Google医療AI「AMIE」、映像診察で高評価

初の映像診察デモ

Gemini基盤の医療AI
視覚と聴覚の手がかり解釈
遠隔での身体診察誘導

無作為化試験の評価

問診の網羅性で高い評価
診断精度と処置も好評
患者役は文字より映像を選好

実用化への距離

現時点は研究段階のまま
臨床導入には追加検証が必要
詳細を読む

Google Research と Google DeepMind は8月11日、研究段階の医療AI「AMIE」がリアルタイムの臨床映像診察をこなせることを示したと発表しました。患者役の俳優を使った模擬診察の無作為化試験で、臨床評価者は問診の網羅性や診断の正確さといった中核能力でAMIEを好意的に評価しています。映像で患者の様子を見ながら診断まで進むAIの実証は、同社によれば初の試みです。

AMIE は Gemini と Project Astra を土台に、複数のエージェントが役割を分担するマルチエージェント構成で動きます。会話の言葉だけでなく、咳の音や歩き方、表情ににじむ苦痛の兆候といった視覚・聴覚の手がかりを解釈し、遠隔での身体診察を患者に案内しながら、その場で診断の推論を進めます。

検証は、プライマリケア医を比較対象に置いた無作為化試験として実施されました。臨床評価者は問診の網羅性、診断の正確さ、処置方針の妥当性、コミュニケーションの質という主要項目でAMIEを高く評価し、患者役はテキストチャットよりも映像での診察を好むと答えています。

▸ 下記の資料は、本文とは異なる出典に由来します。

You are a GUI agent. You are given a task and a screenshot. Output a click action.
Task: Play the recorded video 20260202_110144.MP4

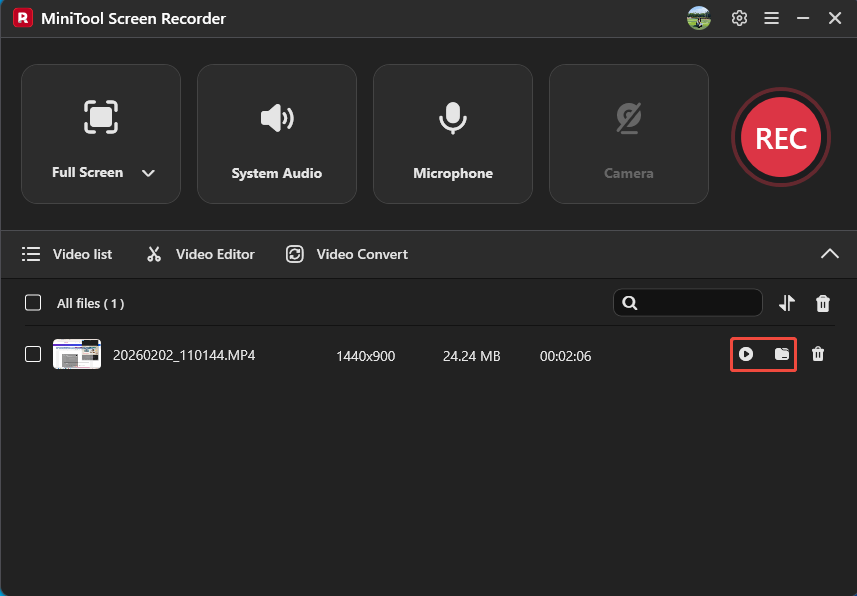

医師の診察は、言葉のやり取りだけで完結するものではありません。視診や動作の観察といった非言語の情報をどこまで扱えるかは、遠隔医療サービスがAIにどの範囲を任せられるかの分かれ目になります。今回の結果は、テキスト中心だった医療AIが映像を伴う対話へ広がる余地を示しました。

ただしAMIEはあくまで研究システムであり、責任ある実世界の臨床導入にはさらなる研究が必要だとGoogleは明言しています。模擬診察と実際の診療では、患者の多様性も判断の重みも異なるからです。医療分野でAI活用を検討する企業には、過度な期待を避けつつ実運用を見据えた検証設計を用意する姿勢が問われそうです。